* YOUR INSTRUCTIONS *
Write down every entry below once more, exactly.
● ● ● ● ● ● ●
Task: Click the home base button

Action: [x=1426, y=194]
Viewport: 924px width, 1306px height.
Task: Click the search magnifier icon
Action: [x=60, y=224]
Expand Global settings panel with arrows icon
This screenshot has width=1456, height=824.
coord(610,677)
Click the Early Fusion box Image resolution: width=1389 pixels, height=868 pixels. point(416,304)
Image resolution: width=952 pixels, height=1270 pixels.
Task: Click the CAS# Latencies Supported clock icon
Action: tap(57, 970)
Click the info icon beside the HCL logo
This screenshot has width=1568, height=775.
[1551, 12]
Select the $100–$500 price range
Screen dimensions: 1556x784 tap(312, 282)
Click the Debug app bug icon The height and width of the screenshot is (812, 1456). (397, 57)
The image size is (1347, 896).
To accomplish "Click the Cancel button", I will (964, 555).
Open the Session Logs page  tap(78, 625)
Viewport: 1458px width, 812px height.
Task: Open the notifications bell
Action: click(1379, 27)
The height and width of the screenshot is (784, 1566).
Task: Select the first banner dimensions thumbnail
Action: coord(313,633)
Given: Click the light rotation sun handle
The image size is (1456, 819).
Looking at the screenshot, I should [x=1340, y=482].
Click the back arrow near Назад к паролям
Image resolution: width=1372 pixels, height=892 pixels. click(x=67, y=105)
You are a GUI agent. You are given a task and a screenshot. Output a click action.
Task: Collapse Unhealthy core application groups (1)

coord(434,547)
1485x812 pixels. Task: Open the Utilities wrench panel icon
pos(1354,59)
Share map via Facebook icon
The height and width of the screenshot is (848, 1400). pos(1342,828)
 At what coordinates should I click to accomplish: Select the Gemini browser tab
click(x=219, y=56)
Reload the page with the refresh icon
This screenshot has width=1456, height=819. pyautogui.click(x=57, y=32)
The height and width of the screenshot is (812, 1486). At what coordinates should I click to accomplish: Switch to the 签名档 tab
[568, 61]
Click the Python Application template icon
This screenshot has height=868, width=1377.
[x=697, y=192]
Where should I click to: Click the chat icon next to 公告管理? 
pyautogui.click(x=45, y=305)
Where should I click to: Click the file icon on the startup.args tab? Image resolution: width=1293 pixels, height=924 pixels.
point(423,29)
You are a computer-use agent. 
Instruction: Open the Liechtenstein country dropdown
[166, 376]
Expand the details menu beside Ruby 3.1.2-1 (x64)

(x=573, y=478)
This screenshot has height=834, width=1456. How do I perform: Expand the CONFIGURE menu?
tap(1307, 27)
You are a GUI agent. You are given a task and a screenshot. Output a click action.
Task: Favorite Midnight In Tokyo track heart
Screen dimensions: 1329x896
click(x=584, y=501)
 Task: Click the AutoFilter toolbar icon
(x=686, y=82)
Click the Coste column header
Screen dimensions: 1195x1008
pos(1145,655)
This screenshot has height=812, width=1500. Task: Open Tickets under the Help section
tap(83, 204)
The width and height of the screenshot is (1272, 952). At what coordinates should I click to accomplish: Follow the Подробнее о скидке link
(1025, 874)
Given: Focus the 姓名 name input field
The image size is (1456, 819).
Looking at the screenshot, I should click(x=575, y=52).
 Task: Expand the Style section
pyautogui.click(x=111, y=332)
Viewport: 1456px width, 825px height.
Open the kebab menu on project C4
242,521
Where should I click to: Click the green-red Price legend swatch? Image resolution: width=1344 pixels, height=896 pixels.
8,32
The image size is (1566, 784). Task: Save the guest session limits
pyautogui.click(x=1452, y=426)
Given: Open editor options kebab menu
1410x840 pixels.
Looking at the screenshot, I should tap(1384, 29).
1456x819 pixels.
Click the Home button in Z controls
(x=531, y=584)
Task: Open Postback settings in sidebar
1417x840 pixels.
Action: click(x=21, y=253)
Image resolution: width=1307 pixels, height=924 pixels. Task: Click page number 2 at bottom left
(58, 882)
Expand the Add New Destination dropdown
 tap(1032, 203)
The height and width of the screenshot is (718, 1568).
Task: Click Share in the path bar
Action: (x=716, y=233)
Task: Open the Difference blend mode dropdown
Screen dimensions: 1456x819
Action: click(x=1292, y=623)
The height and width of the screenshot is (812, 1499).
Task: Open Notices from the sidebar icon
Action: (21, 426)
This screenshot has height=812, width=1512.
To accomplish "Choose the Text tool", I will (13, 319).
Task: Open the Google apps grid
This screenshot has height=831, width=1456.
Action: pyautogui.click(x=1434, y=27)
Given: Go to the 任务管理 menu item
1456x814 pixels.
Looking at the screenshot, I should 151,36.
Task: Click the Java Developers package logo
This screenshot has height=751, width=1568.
● ● ● ● ● ● ●
* WRITTEN ANSWER *
Task: Click the home base button

Action: [x=1426, y=194]
Viewport: 924px width, 1306px height.
Task: Click the search magnifier icon
Action: [x=60, y=224]
Expand Global settings panel with arrows icon
This screenshot has width=1456, height=824.
coord(610,677)
Click the Early Fusion box Image resolution: width=1389 pixels, height=868 pixels. point(416,304)
Image resolution: width=952 pixels, height=1270 pixels.
Task: Click the CAS# Latencies Supported clock icon
Action: tap(57, 970)
Click the info icon beside the HCL logo
This screenshot has width=1568, height=775.
[1551, 12]
Select the $100–$500 price range
Screen dimensions: 1556x784 tap(312, 282)
Click the Debug app bug icon The height and width of the screenshot is (812, 1456). (397, 57)
The image size is (1347, 896).
To accomplish "Click the Cancel button", I will (964, 555).
Open the Session Logs page  tap(78, 625)
Viewport: 1458px width, 812px height.
Task: Open the notifications bell
Action: click(1379, 27)
The height and width of the screenshot is (784, 1566).
Task: Select the first banner dimensions thumbnail
Action: coord(313,633)
Given: Click the light rotation sun handle
The image size is (1456, 819).
Looking at the screenshot, I should [x=1340, y=482].
Click the back arrow near Назад к паролям
Image resolution: width=1372 pixels, height=892 pixels. click(x=67, y=105)
You are a GUI agent. You are given a task and a screenshot. Output a click action.
Task: Collapse Unhealthy core application groups (1)

coord(434,547)
1485x812 pixels. Task: Open the Utilities wrench panel icon
pos(1354,59)
Share map via Facebook icon
The height and width of the screenshot is (848, 1400). pos(1342,828)
 At what coordinates should I click to accomplish: Select the Gemini browser tab
click(x=219, y=56)
Reload the page with the refresh icon
This screenshot has width=1456, height=819. pyautogui.click(x=57, y=32)
The height and width of the screenshot is (812, 1486). At what coordinates should I click to accomplish: Switch to the 签名档 tab
[568, 61]
Click the Python Application template icon
This screenshot has height=868, width=1377.
[x=697, y=192]
Where should I click to: Click the chat icon next to 公告管理? 
pyautogui.click(x=45, y=305)
Where should I click to: Click the file icon on the startup.args tab? Image resolution: width=1293 pixels, height=924 pixels.
point(423,29)
You are a computer-use agent. 
Instruction: Open the Liechtenstein country dropdown
[166, 376]
Expand the details menu beside Ruby 3.1.2-1 (x64)

(x=573, y=478)
This screenshot has height=834, width=1456. How do I perform: Expand the CONFIGURE menu?
tap(1307, 27)
You are a GUI agent. You are given a task and a screenshot. Output a click action.
Task: Favorite Midnight In Tokyo track heart
Screen dimensions: 1329x896
click(x=584, y=501)
 Task: Click the AutoFilter toolbar icon
(x=686, y=82)
Click the Coste column header
Screen dimensions: 1195x1008
pos(1145,655)
This screenshot has height=812, width=1500. Task: Open Tickets under the Help section
tap(83, 204)
The width and height of the screenshot is (1272, 952). At what coordinates should I click to accomplish: Follow the Подробнее о скидке link
(1025, 874)
Given: Focus the 姓名 name input field
The image size is (1456, 819).
Looking at the screenshot, I should click(x=575, y=52).
 Task: Expand the Style section
pyautogui.click(x=111, y=332)
Viewport: 1456px width, 825px height.
Open the kebab menu on project C4
242,521
Where should I click to: Click the green-red Price legend swatch? Image resolution: width=1344 pixels, height=896 pixels.
8,32
The image size is (1566, 784). Task: Save the guest session limits
pyautogui.click(x=1452, y=426)
Given: Open editor options kebab menu
1410x840 pixels.
Looking at the screenshot, I should tap(1384, 29).
1456x819 pixels.
Click the Home button in Z controls
(x=531, y=584)
Task: Open Postback settings in sidebar
1417x840 pixels.
Action: click(x=21, y=253)
Image resolution: width=1307 pixels, height=924 pixels. Task: Click page number 2 at bottom left
(58, 882)
Expand the Add New Destination dropdown
 tap(1032, 203)
The height and width of the screenshot is (718, 1568).
Task: Click Share in the path bar
Action: (x=716, y=233)
Task: Open the Difference blend mode dropdown
Screen dimensions: 1456x819
Action: click(x=1292, y=623)
The height and width of the screenshot is (812, 1499).
Task: Open Notices from the sidebar icon
Action: (21, 426)
This screenshot has height=812, width=1512.
To accomplish "Choose the Text tool", I will (13, 319).
Task: Open the Google apps grid
This screenshot has height=831, width=1456.
Action: pyautogui.click(x=1434, y=27)
Given: Go to the 任务管理 menu item
1456x814 pixels.
Looking at the screenshot, I should 151,36.
Task: Click the Java Developers package logo
This screenshot has height=751, width=1568.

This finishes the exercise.